• [Written task 1]:
Reproduce the coretime pricing post from "Coretime on Kusama is" to "Polkadot Coretime model.".
• [Written task 2]:
In the coretime pricing post, until when do parachains with Legacy Cores not need to pay for their core?
• [Written task 3]:
Continue the coretime pricing post from its last sentence.

• [Given passage]:
— begin —
Initial Coretime Pricing

Initial Coretime Pricing

Coretime on Kusama is around the corner, and we need to start discussion the initial price-setting of Bulk Coretime on Kusama and Polkadot. For the purposes of simplicity, let’s keep the scope of pricing to Polkadot, and after discuss how Kusama Coretime prices should be set relative to the consensus reached on Polkadot. It is also outside of the scope of this discussion to talk about renewal factors and prices, which is its own entire can of worms I’d like to avoid for now.

For full disclosure, this is Asynchronous Phil, co-founder of Lastic, a blockspace marketplace built on the Polkadot Coretime model.

Bulk Coretime

Background
Bulk Coretime is sold in monthly allotments of a number of cores. The price of a bulk core adapts to the sales of the previous sale, but without an initial price, teams cannot forecast their costs. Parachains with existing slots (i.e., Legacy Cores) get the entire length of their 2-year lease they have acquired in their auction, and do not need to pay for their core until this legacy lease expires.
— end —
• [Dataset excerpt]:
— begin —
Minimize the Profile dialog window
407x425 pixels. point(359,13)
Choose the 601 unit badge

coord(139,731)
— end —
• [Reply 1]:
Coretime on Kusama is around the corner, and we need to start discussion the initial price-setting of Bulk Coretime on Kusama and Polkadot. For the purposes of simplicity, let’s keep the scope of pricing to Polkadot, and after discuss how Kusama Coretime prices should be set relative to the consensus reached on Polkadot. It is also outside of the scope of this discussion to talk about renewal factors and prices, which is its own entire can of worms I’d like to avoid for now.

For full disclosure, this is Asynchronous Phil, co-founder of Lastic, a blockspace marketplace built on the Polkadot Coretime model.

• [Reply 2]:
Until their legacy lease expires.

• [Reply 3]:
Besides the price of a bulk core, there are two parameters that need to be set for bulk coretime sales:

  • bulk_limit: the number of cores sold in each sale
  • bulk_target: the ideal number of cores we want as a community to be sold in each sale

If the cores sold is greater than bulk_target, then the price per core increases for the next sale. If the cores sold is less than bulk_target, then the price per core decreases for the next sale.

Lead-in Period

During the proposed 7-day sale period, the price descends from a high number to a lower number (sale_price) in a linear, block-by-block basis, similar to a “dutch auction.” Currently, according to RFC-1, this is a factor of 2, so if the sale_price is 1, the start price at the beginning of the 7-day lead-in period is 2.

Discussion

I’ve been speaking with many fellowship and community members who believe that the price-per-core should initially set to a very low price. There are two main reasons for this:

  • We should try to find the market price by ascending to it, rather than decreasing to it. This is not only good for external and internal optics, but also for keeping Polkadot as a secure and utilized system with growing momentum. If the price is set too high, and low-to-zero cores are sold, this would obviously be very bad.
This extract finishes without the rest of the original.